Católicos, políticos e comunidade gay atacam cartaz do BE

27-02-2016
marcar artigo

A frase não é nova, mas nunca tinha sido usada em Portugal. O Bloco de Esquerda (BE) resolveu celebrar a aprovação da adoção por casais do mesmo sexo com um cartaz com a frase "Jesus também tinha 2 pais", mas ninguém gostou do tipo de "humor" escolhido pelo partido para assinalar "uma mudança importante". Bispos, padres, movimentos católicos, homossexuais católicos, a ILGA e até deputados bloquistas consideram, no mínimo, infeliz a campanha. Ou, pelo menos, um erro tático.
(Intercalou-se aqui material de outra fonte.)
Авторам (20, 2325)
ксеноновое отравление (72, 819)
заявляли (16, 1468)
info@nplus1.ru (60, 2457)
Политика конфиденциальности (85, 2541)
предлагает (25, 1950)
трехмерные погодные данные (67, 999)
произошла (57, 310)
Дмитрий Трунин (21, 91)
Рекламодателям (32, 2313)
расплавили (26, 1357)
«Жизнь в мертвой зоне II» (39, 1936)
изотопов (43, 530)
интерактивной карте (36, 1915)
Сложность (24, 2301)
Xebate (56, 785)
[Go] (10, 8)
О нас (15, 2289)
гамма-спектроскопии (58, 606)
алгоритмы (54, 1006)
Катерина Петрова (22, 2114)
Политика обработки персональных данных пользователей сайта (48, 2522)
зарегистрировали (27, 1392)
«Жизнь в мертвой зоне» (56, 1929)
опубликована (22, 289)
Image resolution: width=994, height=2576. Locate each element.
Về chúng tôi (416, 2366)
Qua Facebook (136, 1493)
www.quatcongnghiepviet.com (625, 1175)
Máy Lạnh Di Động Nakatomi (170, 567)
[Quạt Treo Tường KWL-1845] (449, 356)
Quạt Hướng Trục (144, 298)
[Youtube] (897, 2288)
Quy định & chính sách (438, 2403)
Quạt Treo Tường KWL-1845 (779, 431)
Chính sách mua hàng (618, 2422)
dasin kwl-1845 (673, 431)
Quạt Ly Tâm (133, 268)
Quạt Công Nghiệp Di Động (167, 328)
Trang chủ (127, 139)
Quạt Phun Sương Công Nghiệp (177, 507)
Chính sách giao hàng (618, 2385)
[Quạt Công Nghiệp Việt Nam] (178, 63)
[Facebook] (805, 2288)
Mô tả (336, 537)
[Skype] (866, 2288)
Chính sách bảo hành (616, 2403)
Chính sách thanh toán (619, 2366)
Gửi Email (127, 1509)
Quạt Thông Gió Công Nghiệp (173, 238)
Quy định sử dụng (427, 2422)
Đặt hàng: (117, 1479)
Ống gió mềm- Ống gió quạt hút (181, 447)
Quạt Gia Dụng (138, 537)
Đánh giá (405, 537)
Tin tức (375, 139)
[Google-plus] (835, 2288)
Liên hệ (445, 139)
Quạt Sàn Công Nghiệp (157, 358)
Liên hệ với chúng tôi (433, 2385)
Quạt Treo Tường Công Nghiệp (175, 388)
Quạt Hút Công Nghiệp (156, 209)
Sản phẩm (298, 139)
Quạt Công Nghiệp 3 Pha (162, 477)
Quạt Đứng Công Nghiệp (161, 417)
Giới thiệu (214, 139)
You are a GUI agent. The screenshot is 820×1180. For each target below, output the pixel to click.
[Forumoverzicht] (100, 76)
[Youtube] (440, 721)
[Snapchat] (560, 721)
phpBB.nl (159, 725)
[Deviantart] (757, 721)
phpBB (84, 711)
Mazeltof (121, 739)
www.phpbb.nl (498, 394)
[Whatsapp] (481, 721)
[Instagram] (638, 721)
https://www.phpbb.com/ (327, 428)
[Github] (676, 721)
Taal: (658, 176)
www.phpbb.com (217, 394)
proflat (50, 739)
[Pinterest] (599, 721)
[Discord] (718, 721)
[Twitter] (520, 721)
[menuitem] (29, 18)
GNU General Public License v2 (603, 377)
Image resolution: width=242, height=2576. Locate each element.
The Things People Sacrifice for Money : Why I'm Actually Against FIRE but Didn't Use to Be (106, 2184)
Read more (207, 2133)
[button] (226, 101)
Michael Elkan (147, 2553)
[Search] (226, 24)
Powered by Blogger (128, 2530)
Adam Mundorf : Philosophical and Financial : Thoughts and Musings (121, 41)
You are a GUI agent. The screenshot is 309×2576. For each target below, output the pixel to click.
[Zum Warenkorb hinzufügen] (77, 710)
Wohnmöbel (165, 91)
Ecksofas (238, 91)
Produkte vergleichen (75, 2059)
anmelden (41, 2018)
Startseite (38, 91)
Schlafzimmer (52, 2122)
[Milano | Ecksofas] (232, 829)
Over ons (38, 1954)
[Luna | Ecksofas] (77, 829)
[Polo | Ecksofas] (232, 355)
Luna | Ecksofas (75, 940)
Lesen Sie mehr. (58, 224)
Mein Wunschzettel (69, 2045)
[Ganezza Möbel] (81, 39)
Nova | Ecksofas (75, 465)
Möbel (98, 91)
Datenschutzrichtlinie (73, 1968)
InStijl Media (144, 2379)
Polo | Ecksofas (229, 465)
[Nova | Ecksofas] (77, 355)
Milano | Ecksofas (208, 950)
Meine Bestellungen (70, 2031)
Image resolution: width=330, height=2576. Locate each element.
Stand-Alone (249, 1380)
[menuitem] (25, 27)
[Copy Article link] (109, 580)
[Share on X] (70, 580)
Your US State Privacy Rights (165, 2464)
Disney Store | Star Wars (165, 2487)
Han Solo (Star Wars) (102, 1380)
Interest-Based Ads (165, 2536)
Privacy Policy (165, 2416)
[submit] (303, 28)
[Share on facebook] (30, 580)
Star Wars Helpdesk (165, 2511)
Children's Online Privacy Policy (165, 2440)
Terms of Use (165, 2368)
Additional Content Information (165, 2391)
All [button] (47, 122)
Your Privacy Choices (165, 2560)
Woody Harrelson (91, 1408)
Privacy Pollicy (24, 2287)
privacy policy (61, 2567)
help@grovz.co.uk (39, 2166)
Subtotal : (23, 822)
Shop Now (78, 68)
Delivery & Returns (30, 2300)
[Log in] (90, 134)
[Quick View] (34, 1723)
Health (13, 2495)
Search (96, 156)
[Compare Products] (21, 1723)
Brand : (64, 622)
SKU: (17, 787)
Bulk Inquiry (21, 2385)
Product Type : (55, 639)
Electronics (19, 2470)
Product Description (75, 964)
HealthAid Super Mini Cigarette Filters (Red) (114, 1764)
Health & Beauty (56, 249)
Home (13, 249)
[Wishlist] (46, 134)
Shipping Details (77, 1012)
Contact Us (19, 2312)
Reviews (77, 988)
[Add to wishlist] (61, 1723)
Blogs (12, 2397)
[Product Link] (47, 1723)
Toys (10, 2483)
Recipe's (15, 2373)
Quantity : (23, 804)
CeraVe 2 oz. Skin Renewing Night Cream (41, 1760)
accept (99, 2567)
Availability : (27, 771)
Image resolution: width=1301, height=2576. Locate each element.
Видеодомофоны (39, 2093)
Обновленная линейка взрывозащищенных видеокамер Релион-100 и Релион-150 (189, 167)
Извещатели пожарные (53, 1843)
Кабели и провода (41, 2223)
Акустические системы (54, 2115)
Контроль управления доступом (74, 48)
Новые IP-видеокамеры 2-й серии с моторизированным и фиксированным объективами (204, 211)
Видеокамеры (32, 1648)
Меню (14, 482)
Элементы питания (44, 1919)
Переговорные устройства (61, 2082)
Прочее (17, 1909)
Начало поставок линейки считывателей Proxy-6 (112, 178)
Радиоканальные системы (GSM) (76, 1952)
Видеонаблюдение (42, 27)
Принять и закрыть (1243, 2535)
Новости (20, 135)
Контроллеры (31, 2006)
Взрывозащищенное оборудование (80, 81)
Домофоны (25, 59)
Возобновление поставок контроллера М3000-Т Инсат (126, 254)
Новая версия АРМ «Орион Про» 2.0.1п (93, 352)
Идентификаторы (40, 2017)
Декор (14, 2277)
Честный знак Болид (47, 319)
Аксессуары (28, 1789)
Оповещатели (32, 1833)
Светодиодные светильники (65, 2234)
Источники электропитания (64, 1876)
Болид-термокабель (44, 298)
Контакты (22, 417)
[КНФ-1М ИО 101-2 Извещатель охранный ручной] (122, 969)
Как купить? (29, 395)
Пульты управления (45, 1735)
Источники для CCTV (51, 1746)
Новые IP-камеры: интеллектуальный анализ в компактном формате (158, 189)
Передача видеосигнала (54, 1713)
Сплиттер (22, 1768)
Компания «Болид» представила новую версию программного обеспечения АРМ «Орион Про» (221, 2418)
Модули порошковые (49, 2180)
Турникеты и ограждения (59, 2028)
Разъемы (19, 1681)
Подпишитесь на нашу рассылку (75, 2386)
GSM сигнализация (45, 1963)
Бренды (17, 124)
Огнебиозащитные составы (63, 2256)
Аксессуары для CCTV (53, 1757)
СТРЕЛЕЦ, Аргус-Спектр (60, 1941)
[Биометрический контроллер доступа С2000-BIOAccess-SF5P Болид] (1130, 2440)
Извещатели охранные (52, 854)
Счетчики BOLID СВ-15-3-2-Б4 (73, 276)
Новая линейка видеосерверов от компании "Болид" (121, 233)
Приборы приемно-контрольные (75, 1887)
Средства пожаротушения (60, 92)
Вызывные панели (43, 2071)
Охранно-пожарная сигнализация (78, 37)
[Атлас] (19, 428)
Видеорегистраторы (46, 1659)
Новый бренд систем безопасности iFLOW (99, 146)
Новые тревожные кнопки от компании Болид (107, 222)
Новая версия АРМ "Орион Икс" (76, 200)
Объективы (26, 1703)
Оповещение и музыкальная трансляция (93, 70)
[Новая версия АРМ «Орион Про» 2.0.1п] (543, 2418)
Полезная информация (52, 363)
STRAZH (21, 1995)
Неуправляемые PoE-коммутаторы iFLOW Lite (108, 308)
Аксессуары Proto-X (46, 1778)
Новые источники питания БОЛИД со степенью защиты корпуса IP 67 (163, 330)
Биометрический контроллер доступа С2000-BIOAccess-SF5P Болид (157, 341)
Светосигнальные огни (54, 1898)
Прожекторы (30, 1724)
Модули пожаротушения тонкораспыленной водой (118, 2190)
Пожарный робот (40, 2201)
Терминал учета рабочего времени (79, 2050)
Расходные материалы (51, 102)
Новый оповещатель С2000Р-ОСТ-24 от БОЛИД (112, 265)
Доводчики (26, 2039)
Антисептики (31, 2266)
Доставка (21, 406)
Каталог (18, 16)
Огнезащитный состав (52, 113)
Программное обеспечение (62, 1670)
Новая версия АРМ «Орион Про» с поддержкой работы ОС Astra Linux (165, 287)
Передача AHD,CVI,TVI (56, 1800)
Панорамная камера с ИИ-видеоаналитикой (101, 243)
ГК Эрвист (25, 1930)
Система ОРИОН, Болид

"Mais do que infeliz, é ridícula. Onde está a graça? A mim não me ofende e a Deus também não, porque o ridículo só atinge quem o produz." É desta forma que o padre e professor universitário Anselmo Borges reage à campanha do BE. Também o padre António Vaz Pinto resume a atitude do partido de duas maneiras: "De mau gosto e inoportuno." "As pessoas não precisam de ser cristãs para não gostarem deste cartaz. É uma falta de respeito para com as convicções dos outros", diz.

Fechar Subscreva as newsletters Diário de Notícias e receba as informações em primeira mão. Subscrever

A par das acusações de mau gosto estão as críticas de que nem a própria mensagem faz sentido. Como sublinha o presidente da Conferência Episcopal e patriarca de Lisboa, D. Manuel Clemente, para quem o cartaz "falseia uma verdade" e "desqualifica quem a propaga". "O meu comentário só pode ser negativo, porque falseia uma verdade e essa é a pior das mentiras", salienta.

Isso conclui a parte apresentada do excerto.